> EXERCISE PROMPT
Write out the following records word for word, leaving out the pictures.

> ENTRIES SUPPLIED
• • •

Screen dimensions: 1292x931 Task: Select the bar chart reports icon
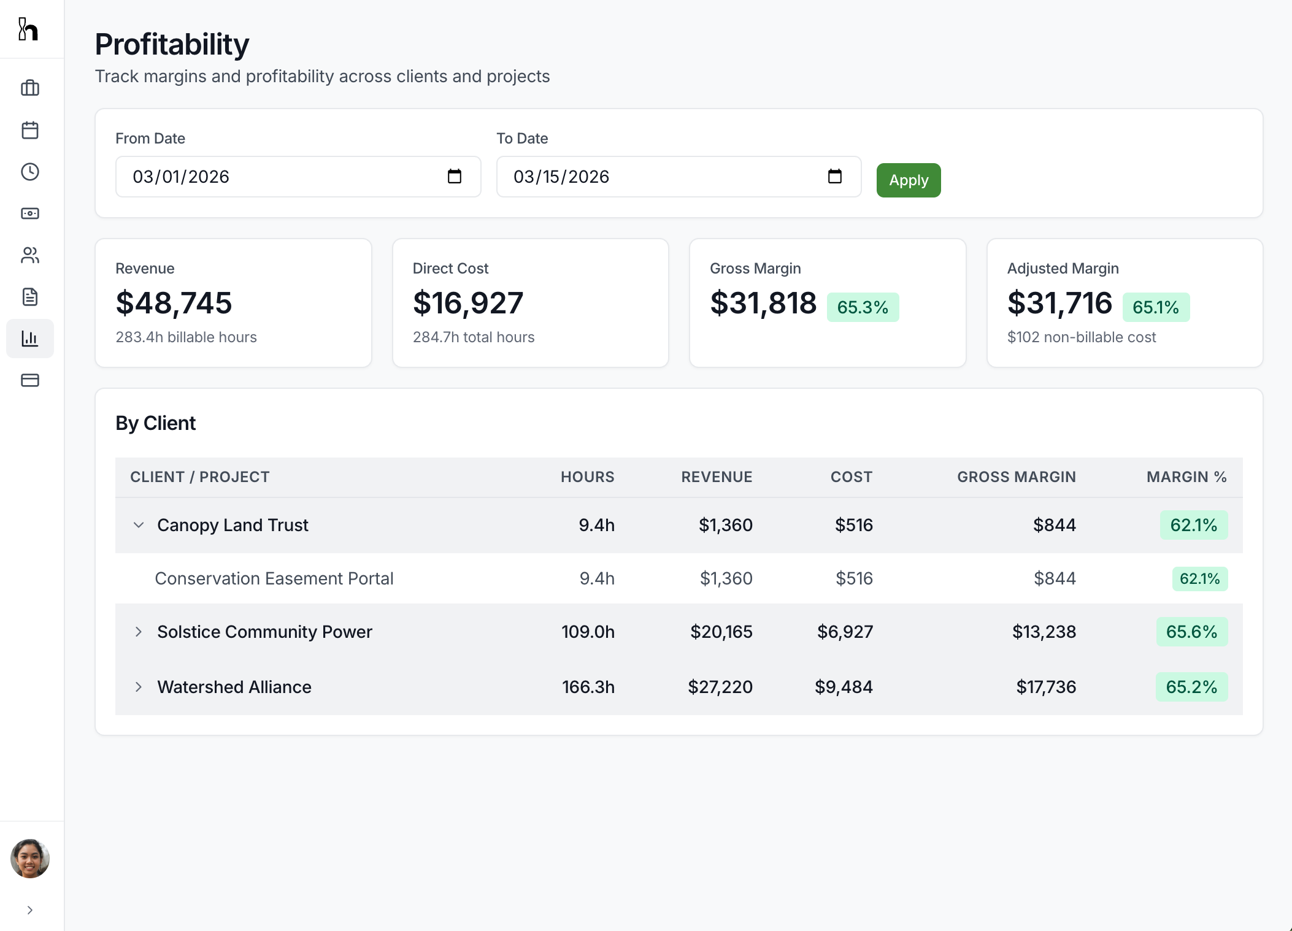(x=30, y=338)
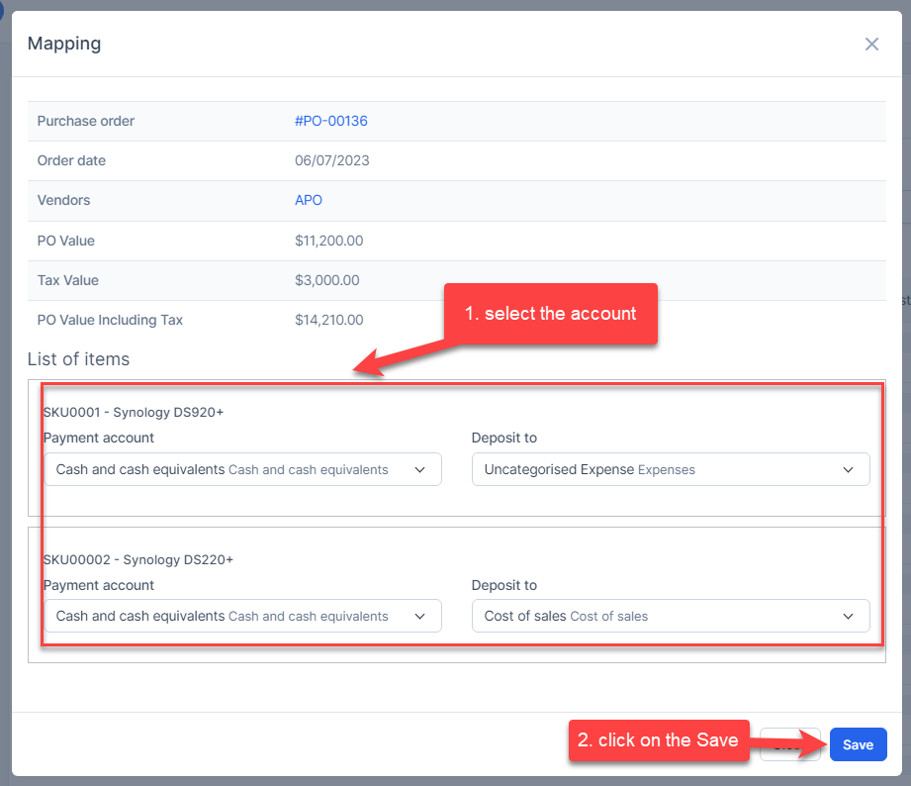Close the Mapping dialog with the X icon
The width and height of the screenshot is (911, 786).
pyautogui.click(x=871, y=44)
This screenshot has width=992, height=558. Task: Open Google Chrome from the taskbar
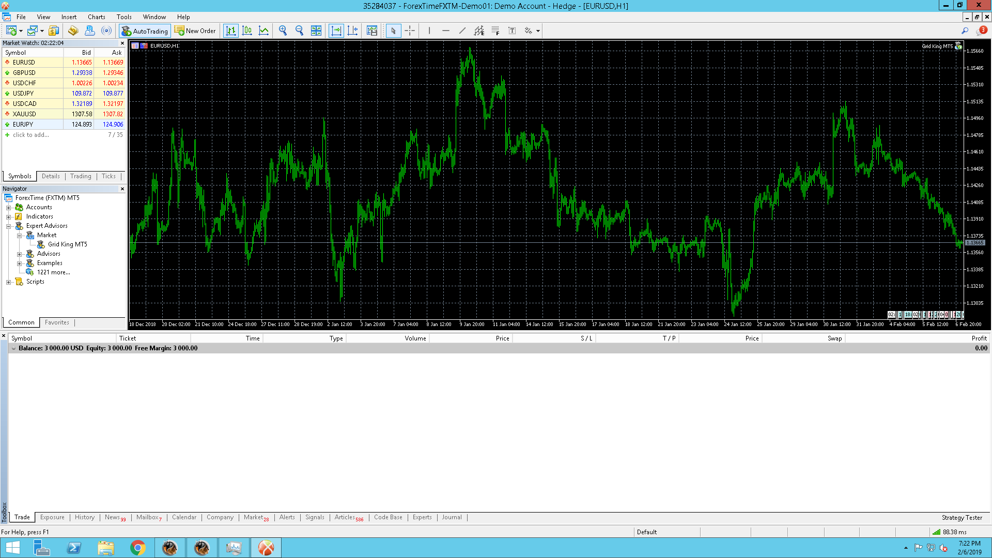137,548
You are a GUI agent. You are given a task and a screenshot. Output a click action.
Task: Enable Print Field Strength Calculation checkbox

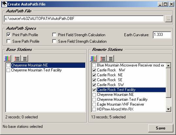point(54,35)
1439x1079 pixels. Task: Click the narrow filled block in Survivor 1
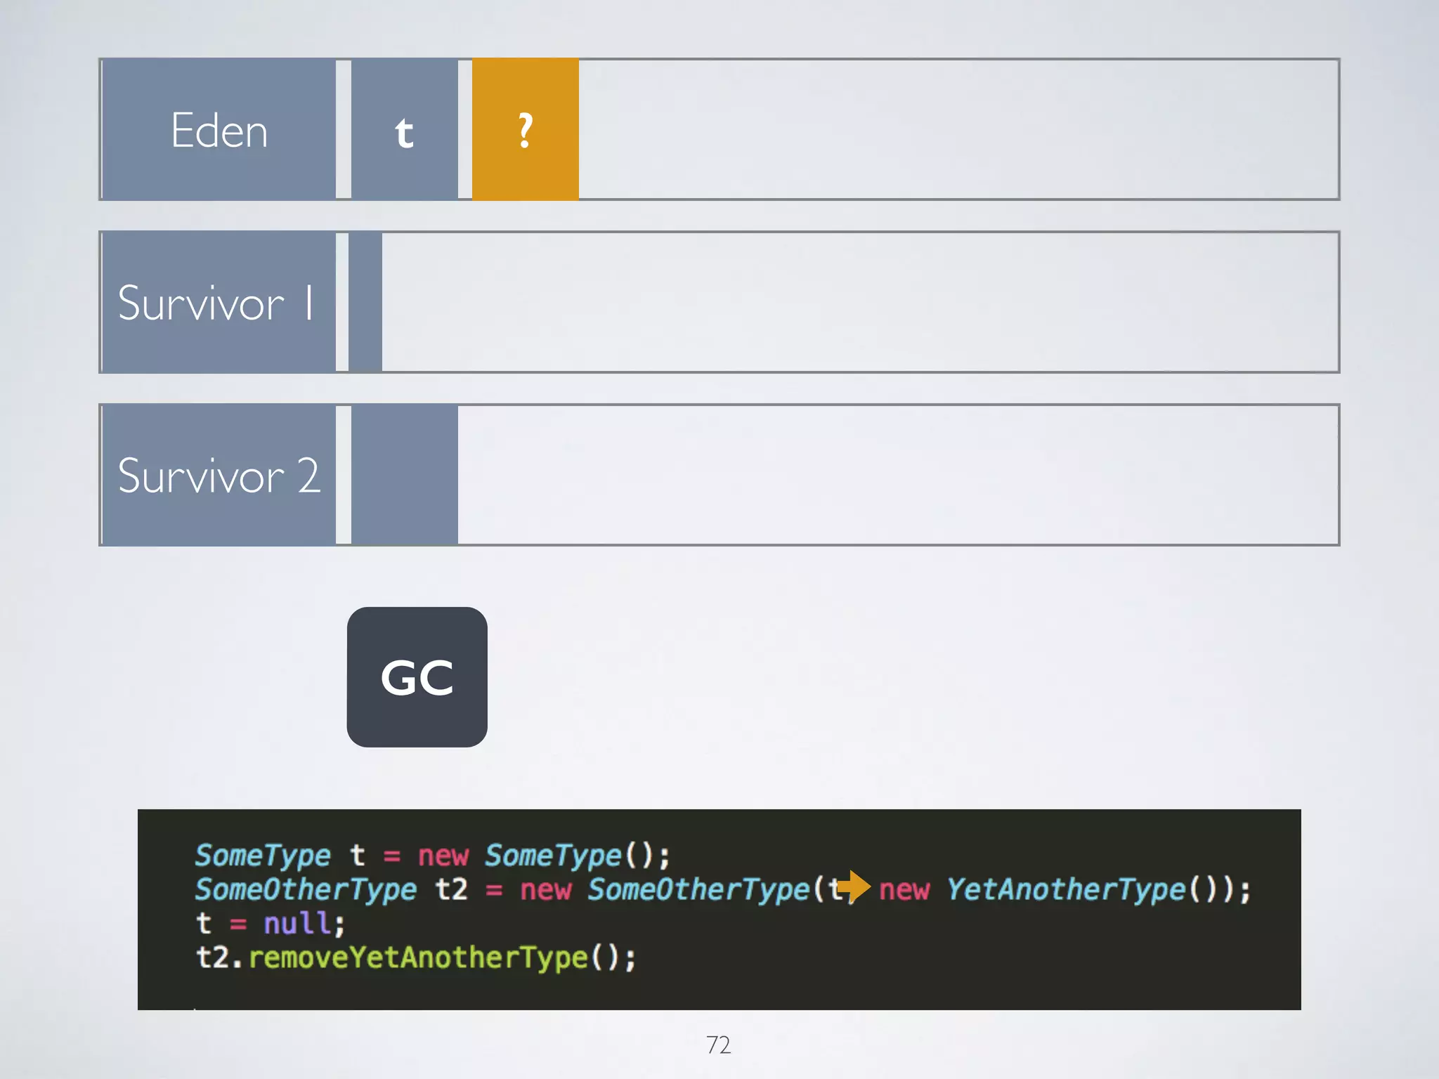click(365, 302)
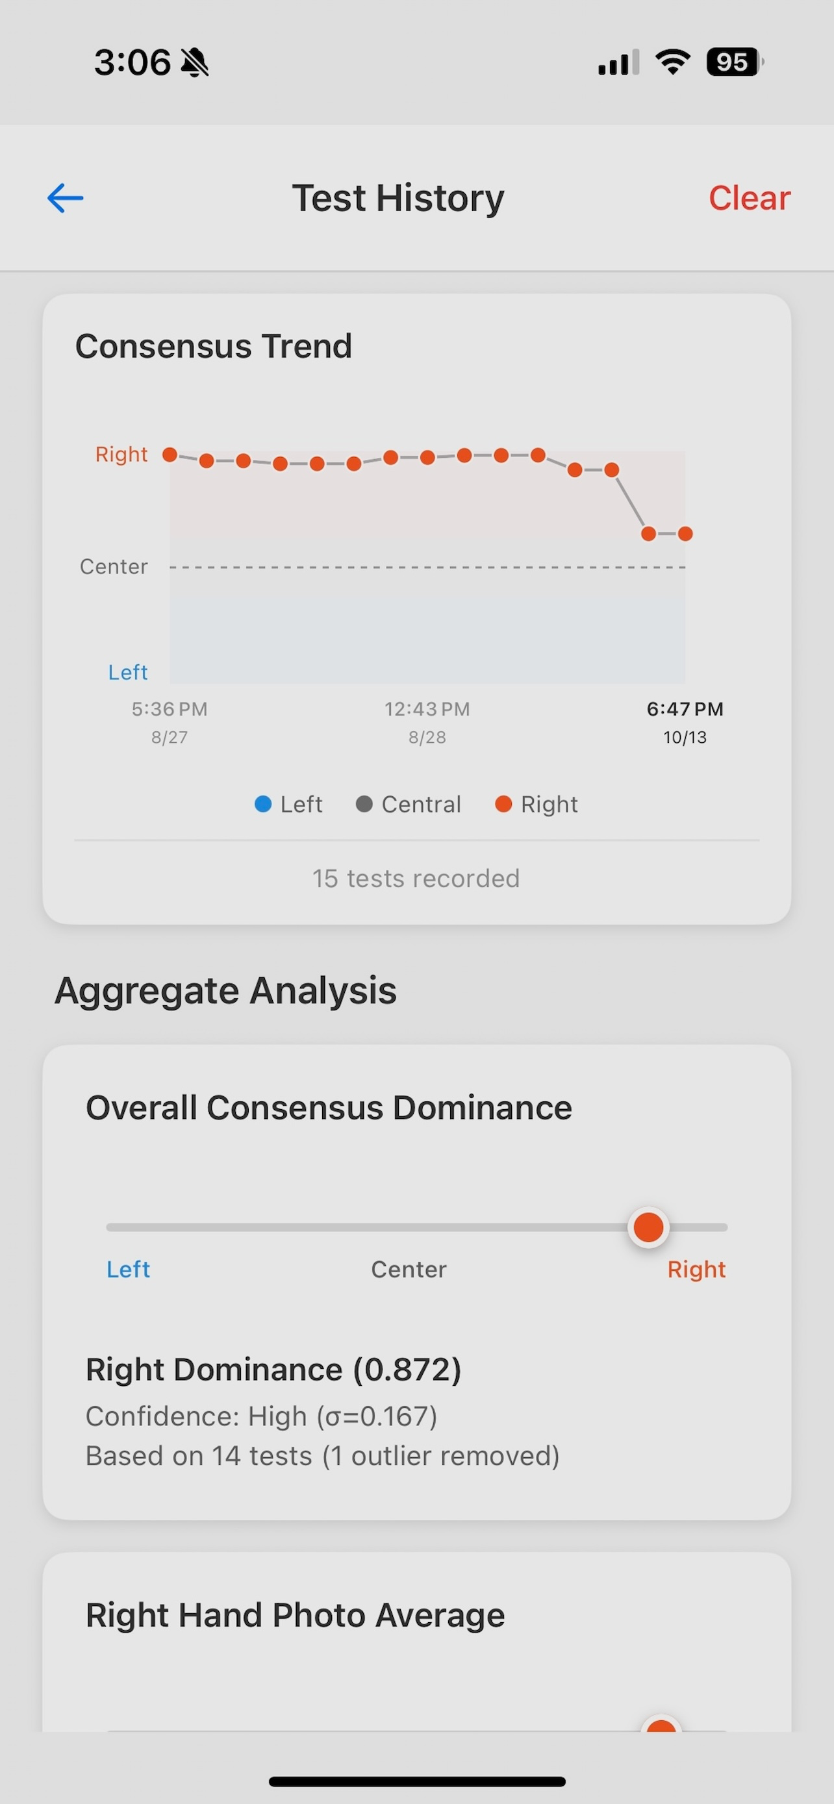Viewport: 834px width, 1804px height.
Task: Tap the 6:47 PM 10/13 axis label
Action: (685, 722)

• • •

> TASK RESPONSE
Screen dimensions: 1292x931 Task: Select the bar chart reports icon
(x=30, y=338)
Close the Mapping dialog with the X icon
The width and height of the screenshot is (911, 786).
pyautogui.click(x=871, y=44)
This screenshot has width=992, height=558. Task: Open Google Chrome from the taskbar
137,548
You are a GUI agent. You are given a task and a screenshot. Output a click action.
Task: Enable Print Field Strength Calculation checkbox

point(54,35)
1439x1079 pixels. Task: Click the narrow filled block in Survivor 1
click(365, 302)
Viewport: 834px width, 1804px height.
Task: Tap the 6:47 PM 10/13 axis label
Action: (685, 722)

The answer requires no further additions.